Anna Wang, associate dean for public service and public interest law, offered brief remarks during which she echoed Filler’s comments that many opportunities for public interest work await virtually all SLS graduates, whether they become law firm partners who do pro bono work or join a nonprofit. “What kind of impact do you want to have?” she asked. “How will you use your legal training? What clients or causes are you motivated to help serve and help represent? These are questions where all of us will have different answers, and what I continually think is so important is for our students to hear from attorneys who have figured out some of those answers–at least for now. Your answers may evolve over the course of your career, and I think it is so important to continue to ask yourself, ‘How am I going to make an impact?’”

Sasha Buchert: National Public Service Award Winner

Buchert, a senior attorney in the Washington D.C. office of Lambda Legal, recounted her story of growing up transgender in an era in which she had little information or role models. “I knew from a very early age that there was something different about me,” she said. “There wasn’t any vocabulary, or role models, or mentors, or books, or the Internet.”

Sasha Buchert (Image credit: Christine Baker)

“I was under the constant fear that I would be caught, and as I got older, I tried everything I could to try to kill that part of me, including joining the Marine Corps,” she said. Therapy allowed her to come out as a woman. Law school kindled her fury at the discrimination faced by transgender people and led to a career fighting for transgender rights.

“It is both a privilege and a responsibility to receive this award that has also gone to such luminaries and heroes who have certainly shaped the course of my career,” Buchert said. 
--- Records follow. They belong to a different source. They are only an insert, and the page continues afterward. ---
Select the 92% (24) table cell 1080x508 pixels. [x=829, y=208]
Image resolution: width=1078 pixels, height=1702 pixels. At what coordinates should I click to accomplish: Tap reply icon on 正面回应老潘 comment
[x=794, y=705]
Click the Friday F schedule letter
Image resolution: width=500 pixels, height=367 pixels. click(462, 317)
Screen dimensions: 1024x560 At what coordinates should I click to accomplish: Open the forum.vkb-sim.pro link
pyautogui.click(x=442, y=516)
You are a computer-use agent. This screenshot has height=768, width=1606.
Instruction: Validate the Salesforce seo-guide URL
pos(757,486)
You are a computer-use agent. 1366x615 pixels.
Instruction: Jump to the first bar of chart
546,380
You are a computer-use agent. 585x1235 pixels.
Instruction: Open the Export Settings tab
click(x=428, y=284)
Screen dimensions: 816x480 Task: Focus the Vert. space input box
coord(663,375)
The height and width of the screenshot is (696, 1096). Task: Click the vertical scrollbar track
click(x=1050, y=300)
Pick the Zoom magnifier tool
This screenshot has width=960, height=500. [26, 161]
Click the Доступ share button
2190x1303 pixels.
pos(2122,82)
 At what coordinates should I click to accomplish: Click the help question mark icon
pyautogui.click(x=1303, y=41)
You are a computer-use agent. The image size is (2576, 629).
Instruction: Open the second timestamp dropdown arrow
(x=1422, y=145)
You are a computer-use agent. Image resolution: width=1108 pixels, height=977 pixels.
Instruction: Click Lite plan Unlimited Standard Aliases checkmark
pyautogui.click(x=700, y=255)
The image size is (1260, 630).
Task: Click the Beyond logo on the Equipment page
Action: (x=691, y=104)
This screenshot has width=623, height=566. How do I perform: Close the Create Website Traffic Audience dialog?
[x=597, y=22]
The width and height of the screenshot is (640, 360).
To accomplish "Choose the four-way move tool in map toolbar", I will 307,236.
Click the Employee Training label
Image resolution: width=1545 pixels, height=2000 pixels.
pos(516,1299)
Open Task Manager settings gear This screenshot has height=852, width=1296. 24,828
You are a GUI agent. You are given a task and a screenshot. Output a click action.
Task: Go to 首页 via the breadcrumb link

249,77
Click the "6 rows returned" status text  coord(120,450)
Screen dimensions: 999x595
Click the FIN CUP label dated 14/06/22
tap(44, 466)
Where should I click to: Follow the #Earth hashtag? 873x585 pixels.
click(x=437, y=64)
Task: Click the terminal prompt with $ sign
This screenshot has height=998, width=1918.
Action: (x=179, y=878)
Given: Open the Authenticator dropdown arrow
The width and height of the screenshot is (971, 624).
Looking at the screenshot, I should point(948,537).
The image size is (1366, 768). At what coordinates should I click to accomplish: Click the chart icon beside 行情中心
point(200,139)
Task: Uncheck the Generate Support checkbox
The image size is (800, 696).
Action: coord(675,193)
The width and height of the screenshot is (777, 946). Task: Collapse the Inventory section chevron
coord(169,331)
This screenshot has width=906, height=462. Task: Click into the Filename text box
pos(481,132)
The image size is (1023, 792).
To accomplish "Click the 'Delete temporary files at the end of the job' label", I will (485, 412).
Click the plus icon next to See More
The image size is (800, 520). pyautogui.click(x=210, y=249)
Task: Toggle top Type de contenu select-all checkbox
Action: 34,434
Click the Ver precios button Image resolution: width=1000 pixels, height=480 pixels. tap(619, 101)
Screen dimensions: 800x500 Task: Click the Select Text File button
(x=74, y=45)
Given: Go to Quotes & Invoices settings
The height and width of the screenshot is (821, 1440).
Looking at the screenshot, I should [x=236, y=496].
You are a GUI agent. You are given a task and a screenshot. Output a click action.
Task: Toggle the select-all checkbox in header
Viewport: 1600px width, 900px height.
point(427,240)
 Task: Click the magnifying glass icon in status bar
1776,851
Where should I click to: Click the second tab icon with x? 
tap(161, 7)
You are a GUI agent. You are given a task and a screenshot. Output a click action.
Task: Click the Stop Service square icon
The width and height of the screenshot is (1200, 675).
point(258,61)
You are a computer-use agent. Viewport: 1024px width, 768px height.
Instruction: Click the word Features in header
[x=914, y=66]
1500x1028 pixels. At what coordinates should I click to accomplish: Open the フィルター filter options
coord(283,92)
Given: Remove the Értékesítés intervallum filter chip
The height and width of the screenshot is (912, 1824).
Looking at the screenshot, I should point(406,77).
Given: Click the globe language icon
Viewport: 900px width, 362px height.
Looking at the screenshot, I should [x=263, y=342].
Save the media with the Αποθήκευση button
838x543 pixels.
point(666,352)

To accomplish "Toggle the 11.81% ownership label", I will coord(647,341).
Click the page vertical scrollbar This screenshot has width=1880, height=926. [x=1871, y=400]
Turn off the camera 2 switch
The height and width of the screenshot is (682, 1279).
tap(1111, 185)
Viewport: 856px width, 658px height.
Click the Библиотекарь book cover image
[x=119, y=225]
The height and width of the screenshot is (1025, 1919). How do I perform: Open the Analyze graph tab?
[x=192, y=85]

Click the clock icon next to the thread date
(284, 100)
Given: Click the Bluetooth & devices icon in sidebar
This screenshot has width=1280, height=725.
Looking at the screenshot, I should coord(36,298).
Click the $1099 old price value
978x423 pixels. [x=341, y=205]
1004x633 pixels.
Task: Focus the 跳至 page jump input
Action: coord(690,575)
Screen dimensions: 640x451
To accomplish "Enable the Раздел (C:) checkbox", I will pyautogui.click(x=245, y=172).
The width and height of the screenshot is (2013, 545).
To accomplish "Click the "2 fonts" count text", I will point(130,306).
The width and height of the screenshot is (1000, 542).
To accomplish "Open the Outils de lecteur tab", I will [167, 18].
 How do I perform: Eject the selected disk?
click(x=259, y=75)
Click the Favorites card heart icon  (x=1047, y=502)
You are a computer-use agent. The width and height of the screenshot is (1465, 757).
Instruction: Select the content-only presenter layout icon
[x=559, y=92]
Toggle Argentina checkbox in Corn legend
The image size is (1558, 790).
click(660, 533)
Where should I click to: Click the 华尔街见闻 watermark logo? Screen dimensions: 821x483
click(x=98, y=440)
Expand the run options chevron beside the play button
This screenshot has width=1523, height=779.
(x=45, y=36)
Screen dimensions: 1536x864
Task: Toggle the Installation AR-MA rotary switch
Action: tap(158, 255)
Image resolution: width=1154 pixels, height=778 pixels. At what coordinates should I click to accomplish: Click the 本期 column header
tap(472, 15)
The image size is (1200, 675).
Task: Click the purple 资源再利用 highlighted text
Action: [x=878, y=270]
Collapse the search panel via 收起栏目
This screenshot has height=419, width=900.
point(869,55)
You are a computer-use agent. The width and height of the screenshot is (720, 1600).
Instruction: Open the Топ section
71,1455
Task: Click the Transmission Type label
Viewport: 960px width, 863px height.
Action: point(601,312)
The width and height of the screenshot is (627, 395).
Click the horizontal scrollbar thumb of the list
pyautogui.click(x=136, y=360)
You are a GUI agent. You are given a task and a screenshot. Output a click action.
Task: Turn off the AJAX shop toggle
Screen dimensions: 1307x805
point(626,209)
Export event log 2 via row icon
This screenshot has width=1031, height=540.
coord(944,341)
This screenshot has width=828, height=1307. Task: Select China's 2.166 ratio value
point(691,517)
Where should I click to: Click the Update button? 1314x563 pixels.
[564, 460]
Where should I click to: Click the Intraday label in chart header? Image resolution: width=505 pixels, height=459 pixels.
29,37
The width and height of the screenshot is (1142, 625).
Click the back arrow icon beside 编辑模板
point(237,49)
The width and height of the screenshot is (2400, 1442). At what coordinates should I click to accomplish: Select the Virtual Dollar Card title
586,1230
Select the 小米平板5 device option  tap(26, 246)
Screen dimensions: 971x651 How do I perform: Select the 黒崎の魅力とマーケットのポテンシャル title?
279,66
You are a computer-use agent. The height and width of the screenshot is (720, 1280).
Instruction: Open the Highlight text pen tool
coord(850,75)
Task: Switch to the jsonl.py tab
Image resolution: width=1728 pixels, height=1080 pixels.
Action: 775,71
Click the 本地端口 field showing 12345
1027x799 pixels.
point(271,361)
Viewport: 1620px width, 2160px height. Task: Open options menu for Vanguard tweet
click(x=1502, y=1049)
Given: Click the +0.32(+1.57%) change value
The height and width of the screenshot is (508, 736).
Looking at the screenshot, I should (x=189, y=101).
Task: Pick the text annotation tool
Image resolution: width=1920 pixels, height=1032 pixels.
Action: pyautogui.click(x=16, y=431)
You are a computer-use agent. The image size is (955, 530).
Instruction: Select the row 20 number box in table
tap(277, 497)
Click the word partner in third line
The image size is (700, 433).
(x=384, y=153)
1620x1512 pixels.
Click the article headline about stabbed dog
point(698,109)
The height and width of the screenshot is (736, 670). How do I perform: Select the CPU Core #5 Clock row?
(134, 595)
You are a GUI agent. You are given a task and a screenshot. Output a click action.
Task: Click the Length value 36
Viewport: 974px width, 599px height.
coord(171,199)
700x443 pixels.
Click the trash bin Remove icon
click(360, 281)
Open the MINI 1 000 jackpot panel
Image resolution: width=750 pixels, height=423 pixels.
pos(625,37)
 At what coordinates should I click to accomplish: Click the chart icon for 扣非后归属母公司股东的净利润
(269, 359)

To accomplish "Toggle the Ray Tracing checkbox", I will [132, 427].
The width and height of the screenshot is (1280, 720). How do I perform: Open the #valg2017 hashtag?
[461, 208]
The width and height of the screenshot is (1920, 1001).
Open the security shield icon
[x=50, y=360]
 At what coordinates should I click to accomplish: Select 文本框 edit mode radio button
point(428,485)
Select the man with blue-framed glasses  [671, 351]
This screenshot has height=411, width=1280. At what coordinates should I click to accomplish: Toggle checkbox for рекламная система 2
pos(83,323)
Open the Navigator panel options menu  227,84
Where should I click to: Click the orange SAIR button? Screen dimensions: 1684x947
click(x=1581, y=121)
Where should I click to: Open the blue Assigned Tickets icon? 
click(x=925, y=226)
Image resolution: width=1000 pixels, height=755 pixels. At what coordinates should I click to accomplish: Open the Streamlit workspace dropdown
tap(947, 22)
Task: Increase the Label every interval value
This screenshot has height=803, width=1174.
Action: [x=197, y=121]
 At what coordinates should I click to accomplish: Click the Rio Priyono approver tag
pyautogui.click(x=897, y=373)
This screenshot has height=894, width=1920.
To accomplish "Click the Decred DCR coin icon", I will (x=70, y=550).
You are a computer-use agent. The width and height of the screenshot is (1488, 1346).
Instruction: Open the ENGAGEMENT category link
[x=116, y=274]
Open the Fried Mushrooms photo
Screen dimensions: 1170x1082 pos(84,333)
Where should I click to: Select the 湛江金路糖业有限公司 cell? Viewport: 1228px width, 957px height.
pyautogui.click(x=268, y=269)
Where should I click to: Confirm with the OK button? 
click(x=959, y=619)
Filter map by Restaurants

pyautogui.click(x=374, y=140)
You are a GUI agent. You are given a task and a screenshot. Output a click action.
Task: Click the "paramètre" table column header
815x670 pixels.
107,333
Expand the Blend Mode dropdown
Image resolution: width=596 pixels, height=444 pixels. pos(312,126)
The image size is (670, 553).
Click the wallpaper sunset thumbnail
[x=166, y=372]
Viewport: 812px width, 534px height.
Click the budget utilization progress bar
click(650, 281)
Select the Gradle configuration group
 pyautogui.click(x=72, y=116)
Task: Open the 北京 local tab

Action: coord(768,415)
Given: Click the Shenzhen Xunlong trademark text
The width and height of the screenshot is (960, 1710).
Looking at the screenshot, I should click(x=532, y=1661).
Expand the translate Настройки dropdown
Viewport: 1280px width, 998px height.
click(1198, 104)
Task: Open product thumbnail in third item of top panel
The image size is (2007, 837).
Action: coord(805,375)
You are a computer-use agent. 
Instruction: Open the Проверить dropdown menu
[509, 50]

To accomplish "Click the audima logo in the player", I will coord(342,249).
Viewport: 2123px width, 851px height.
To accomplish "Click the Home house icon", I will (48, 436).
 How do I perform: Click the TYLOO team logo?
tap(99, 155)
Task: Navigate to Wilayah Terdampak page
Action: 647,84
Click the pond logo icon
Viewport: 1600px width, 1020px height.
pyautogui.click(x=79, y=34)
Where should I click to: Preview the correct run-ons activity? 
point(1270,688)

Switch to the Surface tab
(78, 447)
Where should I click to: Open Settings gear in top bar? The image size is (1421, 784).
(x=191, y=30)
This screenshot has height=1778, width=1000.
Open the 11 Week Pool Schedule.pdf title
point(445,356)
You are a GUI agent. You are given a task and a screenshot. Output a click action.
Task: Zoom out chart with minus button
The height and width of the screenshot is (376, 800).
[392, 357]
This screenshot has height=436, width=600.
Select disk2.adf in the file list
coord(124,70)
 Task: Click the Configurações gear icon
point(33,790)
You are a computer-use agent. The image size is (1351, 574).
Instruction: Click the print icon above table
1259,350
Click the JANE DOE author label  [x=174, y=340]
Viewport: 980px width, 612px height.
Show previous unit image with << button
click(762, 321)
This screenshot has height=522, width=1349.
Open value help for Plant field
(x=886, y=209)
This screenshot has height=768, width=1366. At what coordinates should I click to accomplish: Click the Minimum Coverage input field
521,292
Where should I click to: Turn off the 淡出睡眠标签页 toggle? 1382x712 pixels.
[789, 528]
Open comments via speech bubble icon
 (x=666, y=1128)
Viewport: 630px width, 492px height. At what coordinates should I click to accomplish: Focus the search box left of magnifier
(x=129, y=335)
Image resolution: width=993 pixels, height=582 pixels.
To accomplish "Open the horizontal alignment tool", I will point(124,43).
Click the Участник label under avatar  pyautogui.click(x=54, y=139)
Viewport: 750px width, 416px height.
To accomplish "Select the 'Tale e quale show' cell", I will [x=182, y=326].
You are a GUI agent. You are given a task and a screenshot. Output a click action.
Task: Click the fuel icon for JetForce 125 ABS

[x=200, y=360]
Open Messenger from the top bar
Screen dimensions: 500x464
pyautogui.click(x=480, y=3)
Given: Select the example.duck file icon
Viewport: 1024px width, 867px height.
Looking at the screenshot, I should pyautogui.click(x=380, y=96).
At Lambda Legal, Sasha has been involved in federal and state legislative and policy efforts on a wide range of issues including judicial nominations, criminal justice reform policy, and health care initiatives. She served as counsel in Karnoski v. Trump, a federal lawsuit challenging the constitutionality of the Trump administration’s ban on military service by transgender people, and worked on Gore v. Lee, a federal lawsuit filed in Tennessee challenging that state’s refusal to amend birth certificates for transgender people. Buchert was the first openly transgender person to be appointed to an Oregon state board, and from 2012-13 she served as the chair of the Oregon State Hospital Advisory Board. 

About the John and Terry Levin Center for Public Service and Public Interest Law

The mission of the John and Terry Levin Center for Public Service and Public Interest Law at Stanford Law School is – through courses, research, pro bono projects, public lectures, academic conferences, funding programs and career development – to make public service a pervasive part of every law student’s experience and ultimately help shape the values that students take into their careers. It also engages in programming and research that support development of the public interest legal community to increase access to justice.

About Stanford Law School

Stanford Law School is one of the nation’s leading institutions for legal scholarship and education. Its alumni are among the most influential decision makers in law, politics, business, and high technology. Faculty members argue before the Supreme Court, testify before Congress, produce outstanding legal scholarship and empirical analysis, and contribute regularly to the nation’s press as legal and policy experts. Stanford Law School has established a model for legal education that provides rigorous interdisciplinary training, hands-on experience, global perspective, and focus on public service, spearheading a movement for change.